TASK TO CARRY OUT ▸ Look for the line with "321x240 pixels. Task: Click" in the data below, then reproduce word for word that line and every line after it. Leave out all pictures and add nothing.

Saved data entries:

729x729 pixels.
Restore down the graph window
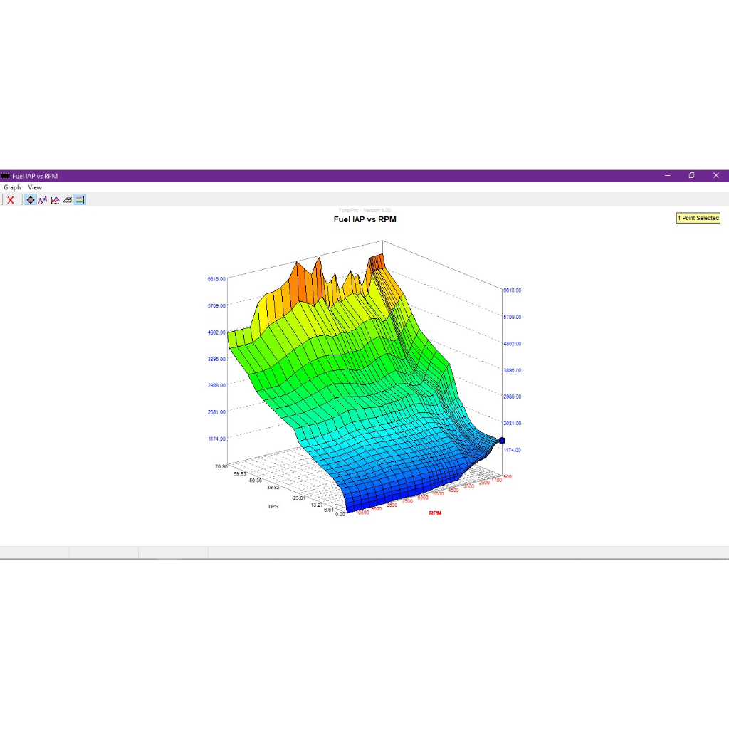point(691,175)
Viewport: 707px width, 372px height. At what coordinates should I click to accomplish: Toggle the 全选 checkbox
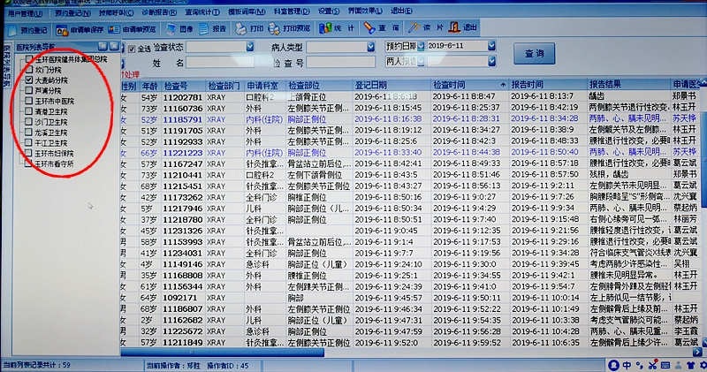[133, 48]
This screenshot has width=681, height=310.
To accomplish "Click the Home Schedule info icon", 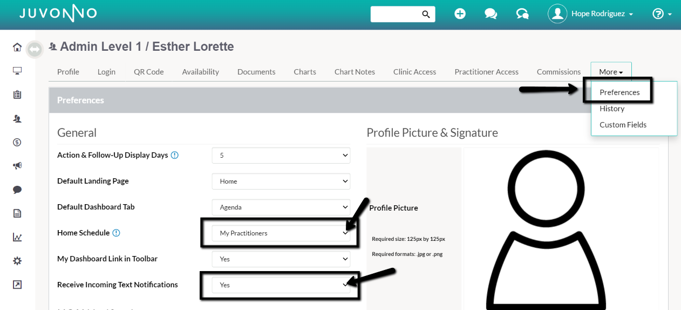I will click(x=116, y=233).
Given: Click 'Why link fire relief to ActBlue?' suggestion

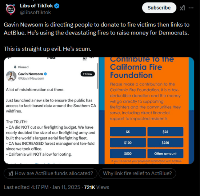Looking at the screenshot, I should tap(137, 173).
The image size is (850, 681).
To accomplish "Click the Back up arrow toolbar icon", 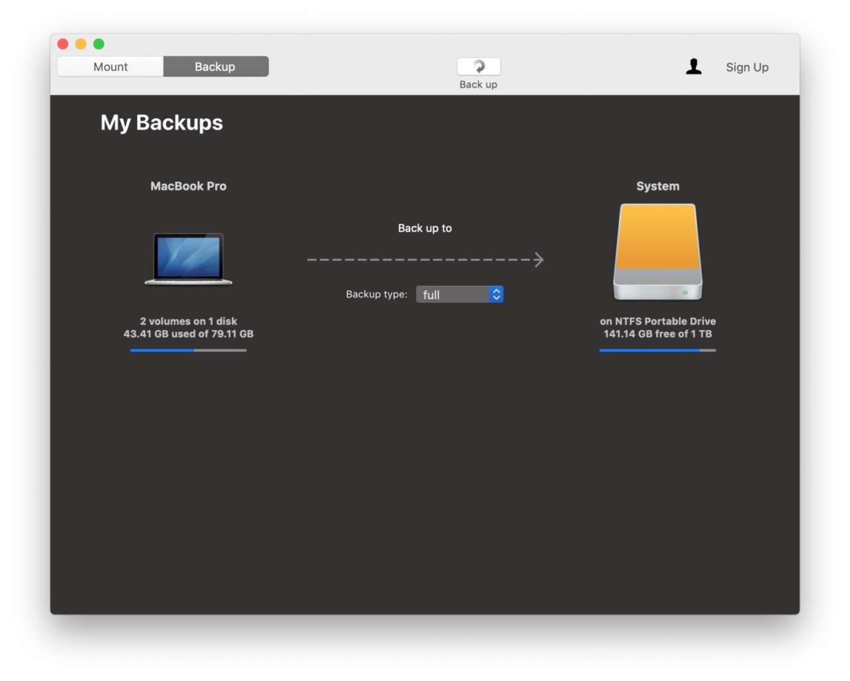I will point(478,66).
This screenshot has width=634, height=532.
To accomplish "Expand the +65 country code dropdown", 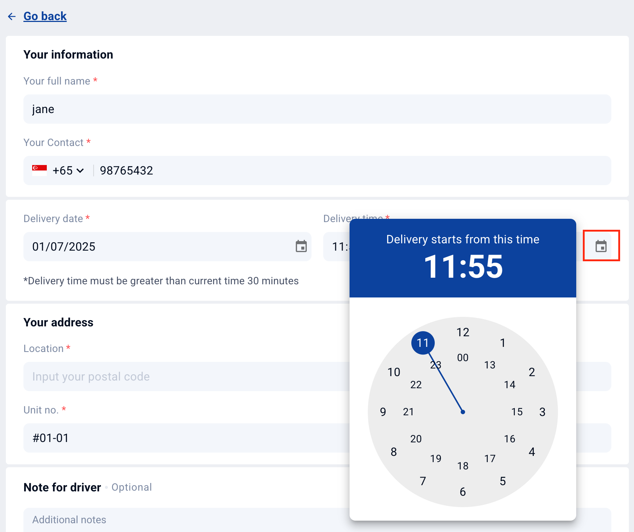I will [x=69, y=171].
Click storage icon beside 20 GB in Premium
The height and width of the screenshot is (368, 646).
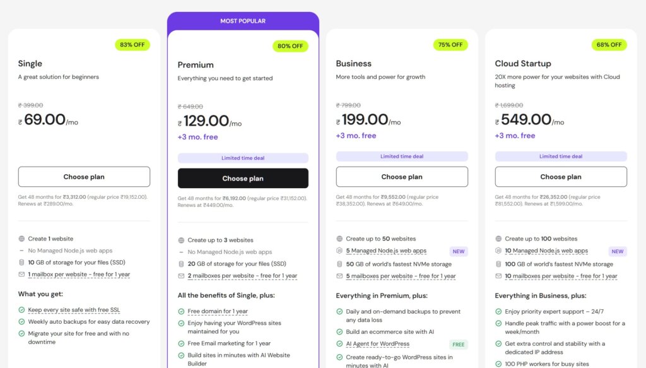[182, 264]
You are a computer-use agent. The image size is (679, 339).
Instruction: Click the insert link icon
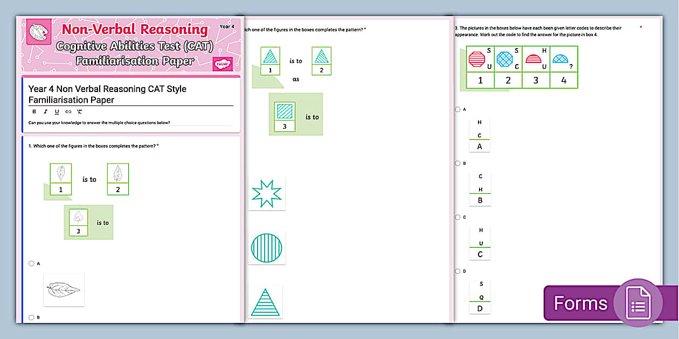tap(68, 112)
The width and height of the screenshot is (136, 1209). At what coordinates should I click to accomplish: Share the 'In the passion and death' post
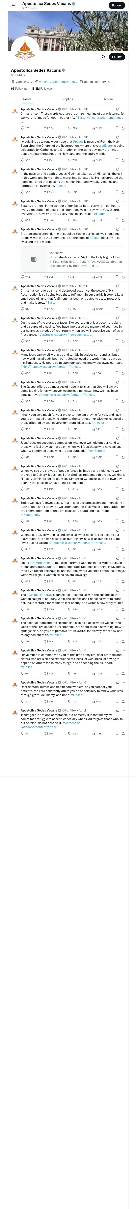pos(123,192)
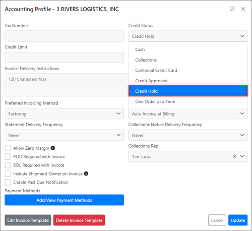
Task: Open the Preferred Invoicing Method dropdown
Action: [64, 113]
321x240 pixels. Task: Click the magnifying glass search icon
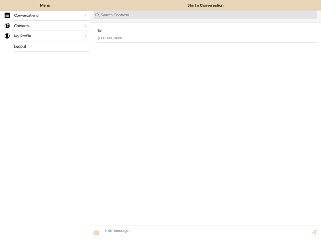[x=97, y=15]
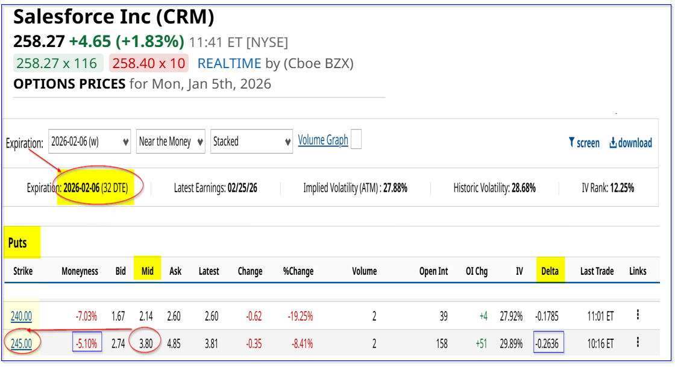Image resolution: width=675 pixels, height=367 pixels.
Task: Sort by IV column header
Action: (519, 271)
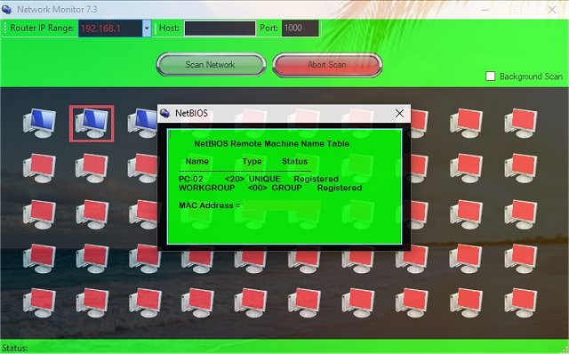Image resolution: width=569 pixels, height=354 pixels.
Task: Click the Router IP Range combo box text
Action: click(x=110, y=28)
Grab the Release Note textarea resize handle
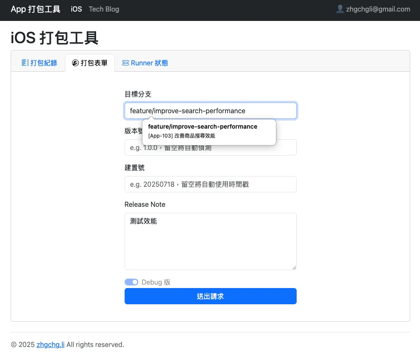 pos(294,267)
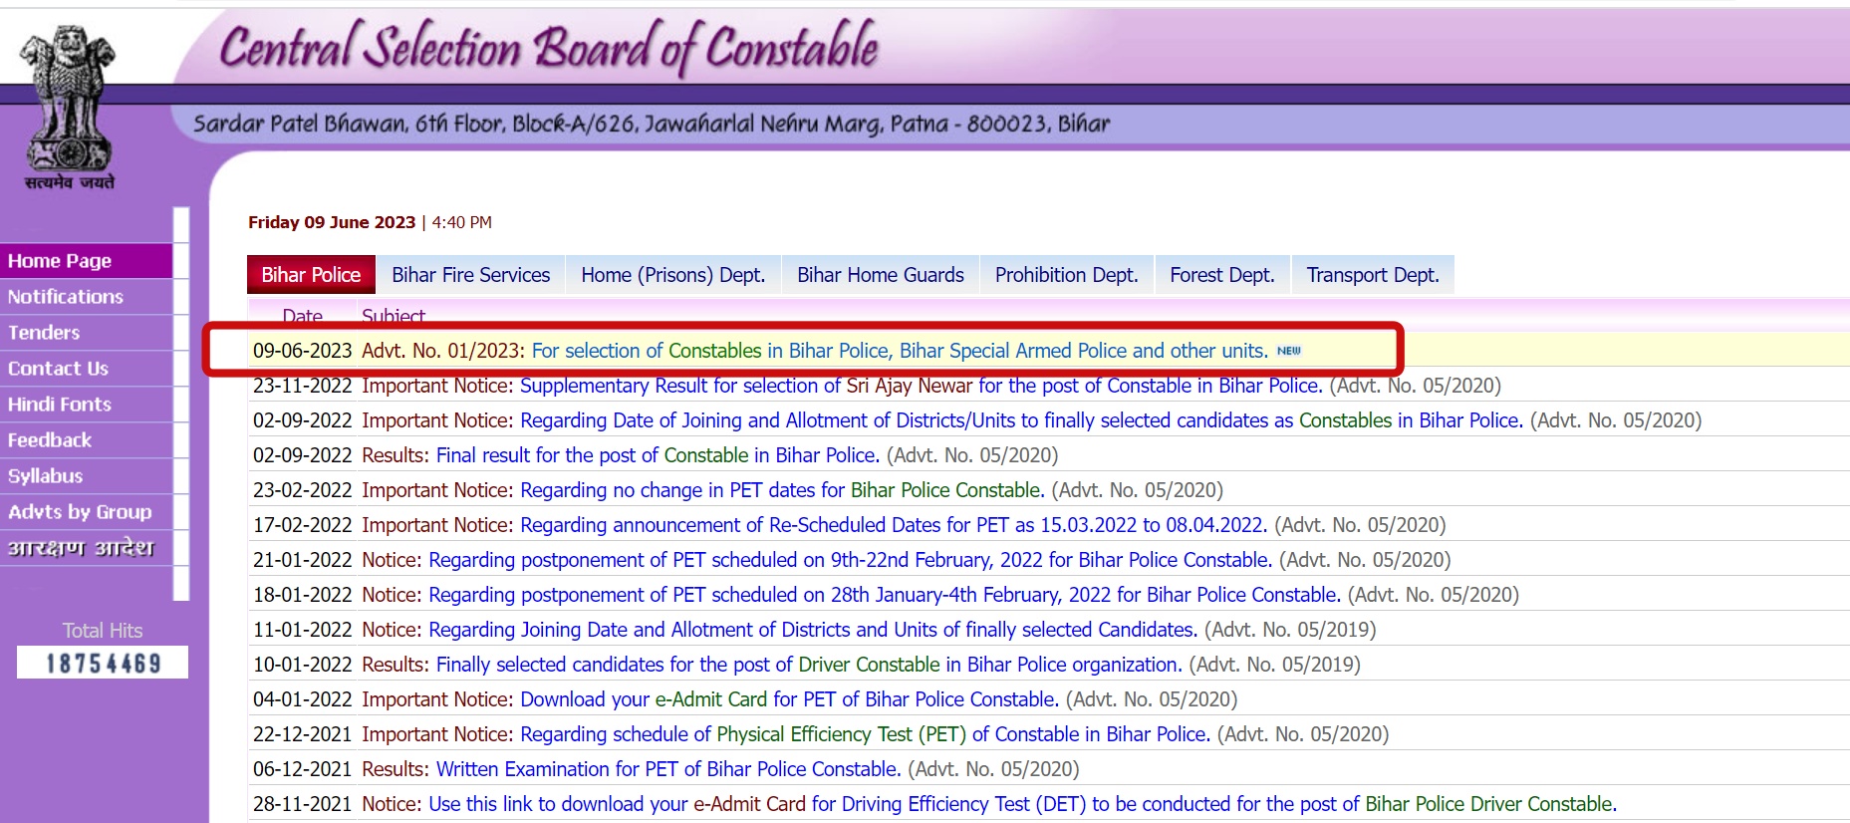Select the Bihar Home Guards tab
1850x823 pixels.
(880, 275)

RESPONSE TO THE TASK ▸
321x240 pixels. Task: Click the magnifying glass search icon
[x=97, y=15]
Image resolution: width=675 pixels, height=367 pixels.
Task: Sort by IV column header
Action: (519, 271)
Image resolution: width=569 pixels, height=354 pixels.
Task: Click the Router IP Range combo box text
Action: click(x=110, y=28)
Grab the Release Note textarea resize handle
 pos(294,267)
Select the Bihar Home Guards tab
1850x823 pixels.
(880, 275)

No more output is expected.